Most Linux releases come with a desktop including basic applications like a browser, text editor, software manager and other mainstream computing tools.
Need to do some old-school development or system administration work? Open a terminal window and jump on the awesomely powerful command line. You don’t even have to use a monitor, keyboard/mouse and graphical user interface desktop. Just configure your board as “headless” and simply log into it remotely, using ssh. Headless and servers go together, so setting up an MQTT broker (server) or web server, is a no-brainer with Linux on these nano-machines. I recently ran Mosquitto (a MQTT broker) on a headless, WiFi-equipped $9 CHIP computer. Linux resides in FLASH memory, on that board.
Then you have exotic nano-Linux microcontroller boards like the BeagleBone Black Wireless. This little monster sports Linux in FLASH memory, 512 MB of RAM, graphics acceleration, HDMI, WiFi, Bluetooth, a bunch of GPIO pins and 2 onboard programmable real-time units (PRU). Those PRUs free up the main processor, running Linux, from handling low-level hardware input/output tasks. It’s like adding a couple of high-performance Arduinos to a Raspberry Pi and putting them all on the same tiny little self-contained board. Robotics and signal processing are great jobs for the Bone.
Again, you can hook up a monitor/keyboard combo or run it headless (and wireless) with ssh and the command line, because the full power of Linux is right there at your beck and call.
Linux Marches on
TechCrunch recently offered a nice write-up on the newly released CHIP Pro, which is a production-capable CHIP computer module for building commercial products. What kind of everyday problems can be solved with a CHIP Pro, some sensors, perhaps a few actuators, a wireless connection to the Web and the vast Linux application pool? The mind boggles.
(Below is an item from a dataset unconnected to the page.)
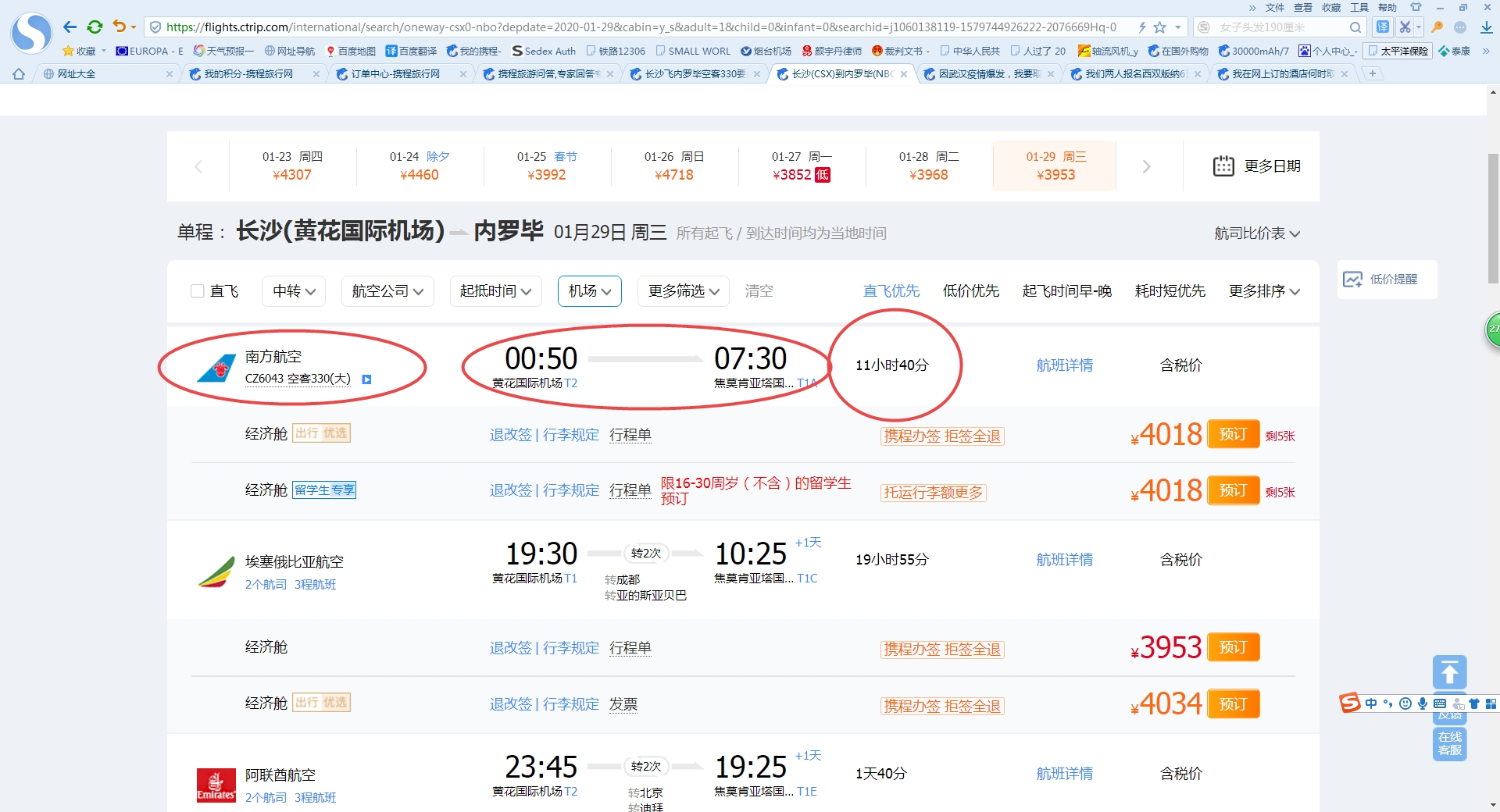Enable the 直飞 direct flight checkbox

pos(198,291)
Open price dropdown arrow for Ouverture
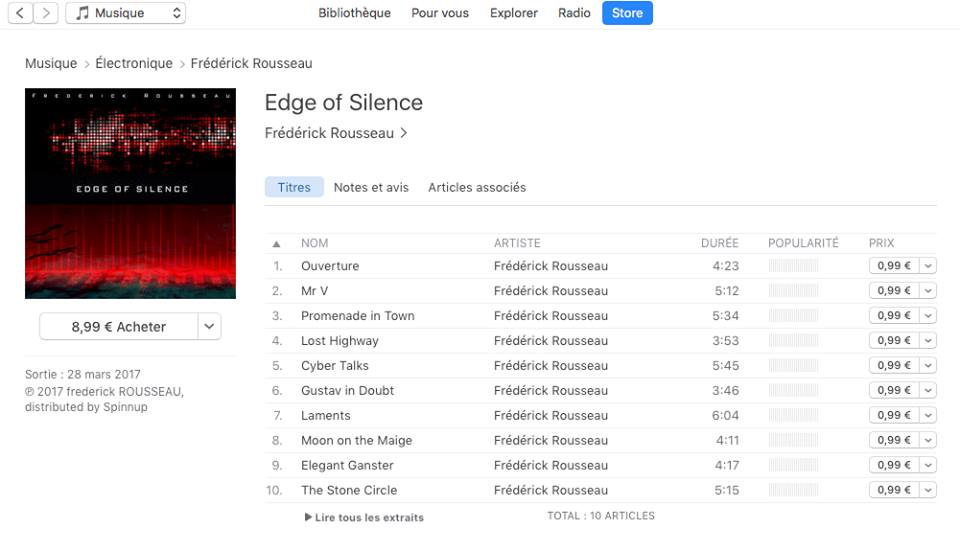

You should be sure to check out the LinuxGizmo website. It finds and reports on the absolute latest, cutting-edge boards that run Linux. These little machines include everything from one-off specialty modules to extreme, multi-core, industrial-strength single board computers (SBCs), with every bell and whistle you can imagine. Understandably, some include an equally impressive price tag.
High cost for prototype solutions is very common. If you are solving an interesting problem that makes a difference for your customer, the cost usually comes down with volume, more sales and product/process maturity.
My use of Linux started out on fairly low-powered computing hardware, ramped up throughout the PC and notebook era, then circled back through moderately-powered single board computers hooked up to sensors and output devices. Today’s nano-Linux machines will only become more powerful over time. How long until we have a $1 SBC running Linux in FLASH? That would be something, right?
I think the biggest challenge facing an Off-The-Shelf Hacker today is identifying worthwhile problems to productively crush with all these cool tools, applications, hardware and the power of the Linux operating system.